Working with the strictest means that you’ll also get a sufficiency of time. Regardless of anything else, otherwise, if you’re trying to adapt it to different areas, I think you’re really struggling. It’s a huge amount of effort goes into it.

Paul 

I think we also need to understand where all that legislation and all that kind of like shift around legislation and geopolitics and things that are going on, where they play a role and when they start to not play a role. know, and I think legislation is a great accelerator. You know, it can make industries do things that it hasn’t wanted to do. But as matured and lots of industries, can see this as maturity creeps in, then actually it becomes a competitive edge. It becomes part of an economic model. And as soon as it becomes an economic model, it’s going to run on those rules more than it’s going to run on the compliance that the laws and regulations become a compliance tickboxing. That’s the bare minimum. I’ve done that. Now I’m competing. Now I’m competing for this big tender because the tenders got all these environmental requirements in it.

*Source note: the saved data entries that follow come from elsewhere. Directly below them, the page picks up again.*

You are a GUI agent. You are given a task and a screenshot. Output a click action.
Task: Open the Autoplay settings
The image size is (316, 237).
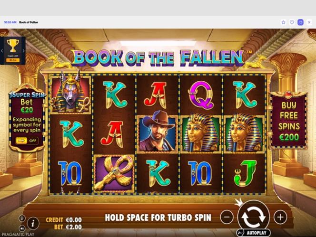tap(254, 233)
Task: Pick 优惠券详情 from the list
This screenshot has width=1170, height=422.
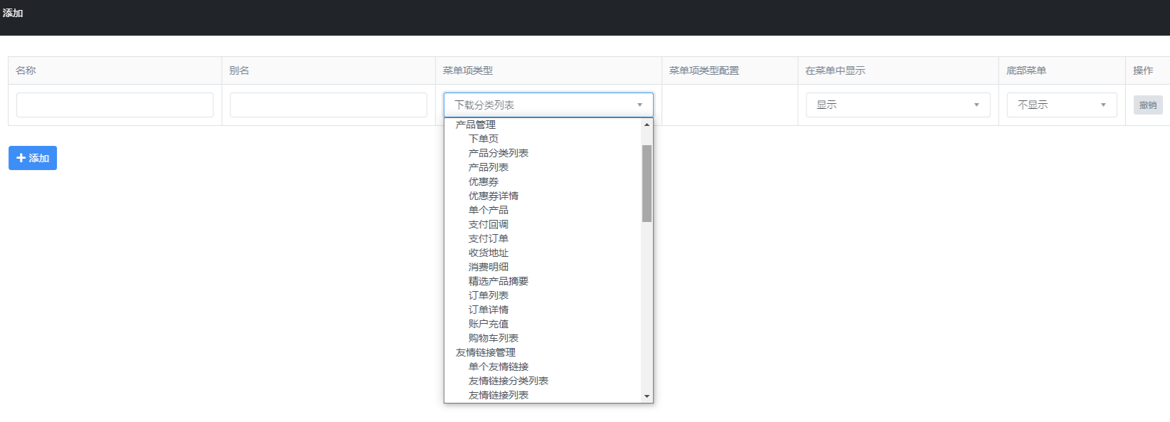Action: pyautogui.click(x=493, y=196)
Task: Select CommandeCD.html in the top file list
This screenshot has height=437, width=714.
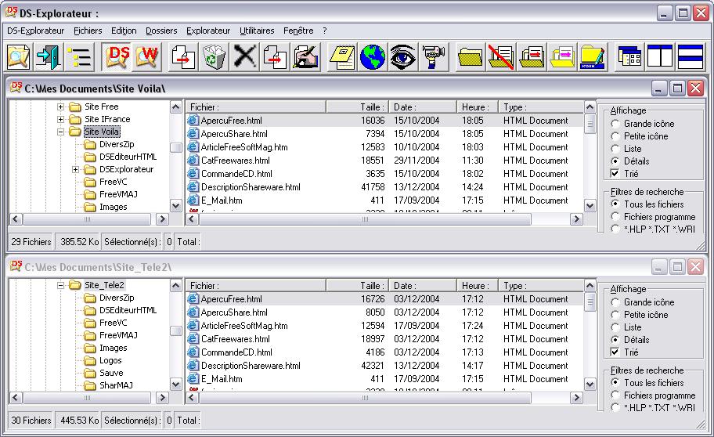Action: (x=236, y=174)
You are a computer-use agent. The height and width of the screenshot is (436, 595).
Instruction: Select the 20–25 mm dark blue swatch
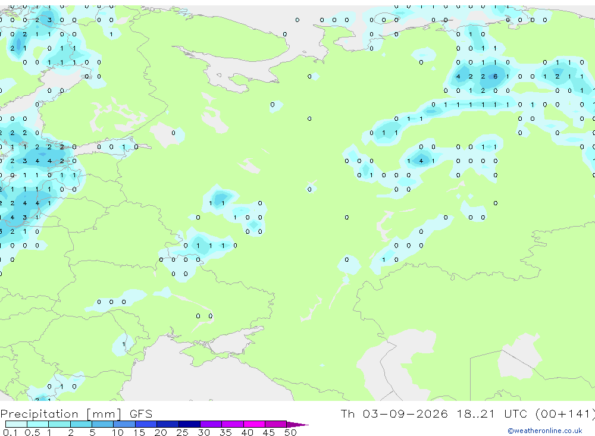tap(167, 424)
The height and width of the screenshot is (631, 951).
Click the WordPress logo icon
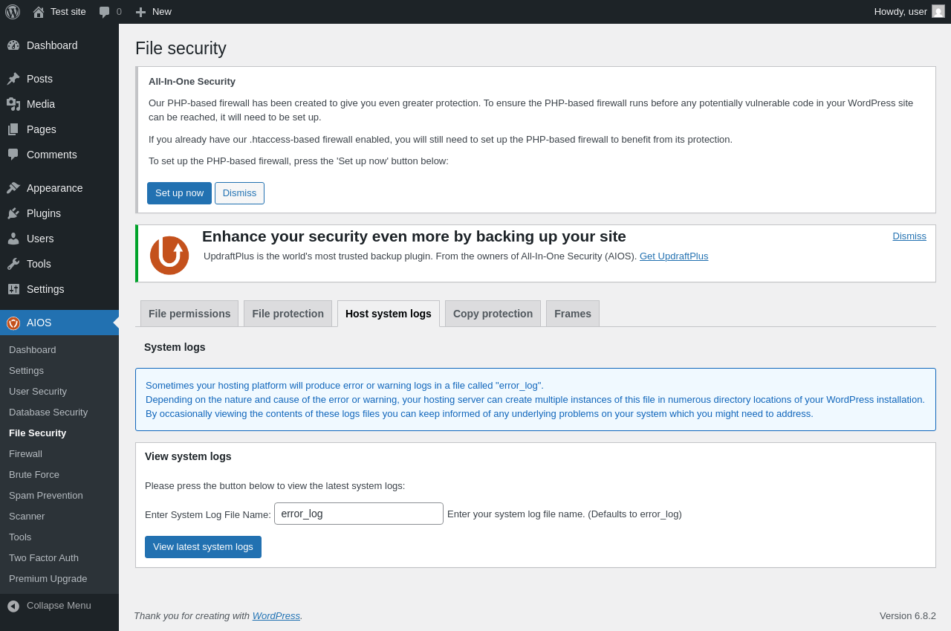click(x=13, y=12)
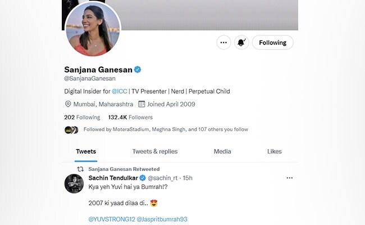Viewport: 365px width, 225px height.
Task: Open the @ICC mention link in bio
Action: (x=120, y=91)
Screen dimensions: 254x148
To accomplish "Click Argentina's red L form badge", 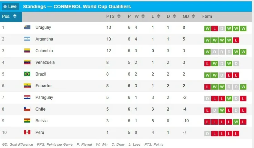I will coord(236,40).
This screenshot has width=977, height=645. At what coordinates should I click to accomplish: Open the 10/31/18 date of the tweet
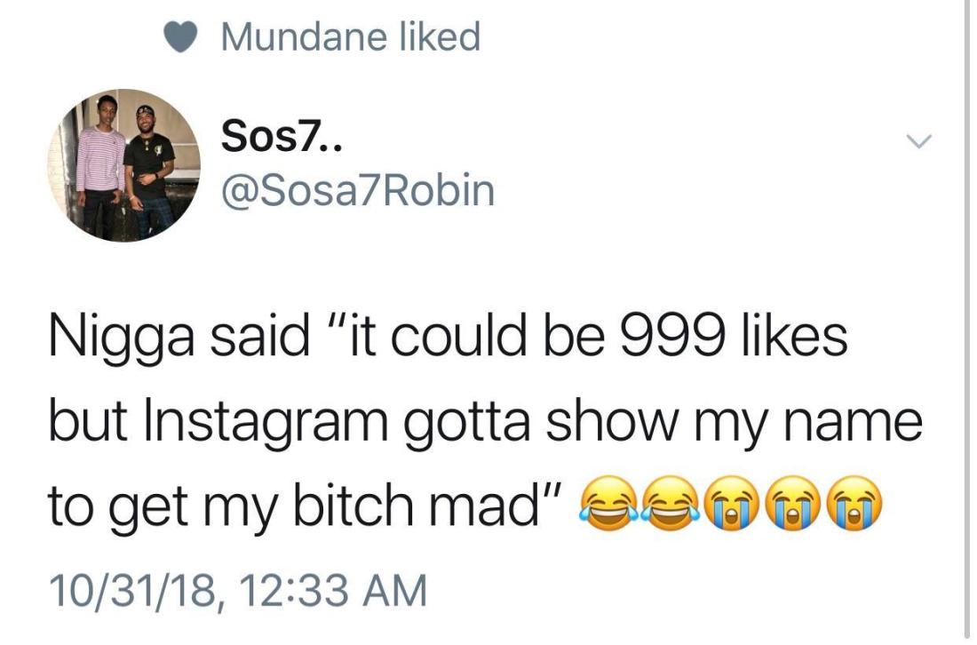[132, 591]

But actually it’s how good at that am I compared to my competitors. So, you know, then it becomes, you know, a competitive piece. Then that starts to drive innovation. And as soon as you’ve got innovation coming out and one company beating another on, you know, innovation in that space, you know, that’s, you know, where it’s more comfortable for us, but you know, that’s where it becomes sticky. And, you know, and is it going to go away?

Bennie 

Mm-hmm.

Well, as we conclude our conversation, I’m going to ask this one evolutionary note. What does the future look like when we go from sustainable marketing being something that’s met with skepticism to sustainable marketing being embraced as strategy?

Alexis 

My work here is done.

Paul 

Hahaha

Bennie 

What, what an incredibly insightful and wonderful note to conclude our conversation on. mean, it, it really is, but I, once again, such incredible work and forethought into bringing us to a new space. You know, once again, as the jurors and community have attested, sustainable marketing is an incredible blueprint and you have created the industry’s role in the sustainable future.

Alexis

Hahaha

Paul

Yeah, yeah, brilliant.

Bennie 

Congratulations again for the Berry Book Award. Thank you, my friends, for being on the podcast with me. We have to come back again because this is an evolving and ongoing space. I’d love for us to come back next year and see who’s getting better and who needs our help.

Paul 

Brilliant. Would love to come back and thank you so much for the award and having us on. It’s been such an honour.

Alexis

Yeah, thank you very, much.

Bennie 

Thank you all. Paul and Alexis, thank you for joining us. And I thank you all for joining us for this episode of AMA’s Marketing / And. We encourage you to check out the 2024 Berry Book Award winner by Alexis Eyer and Paul Randle, Sustainable Marketing, The Industry’s Role in the Sustainable Future. We encourage you to explore the AMA for resources to bring your marketing to a more sustainable space. Thank you once again.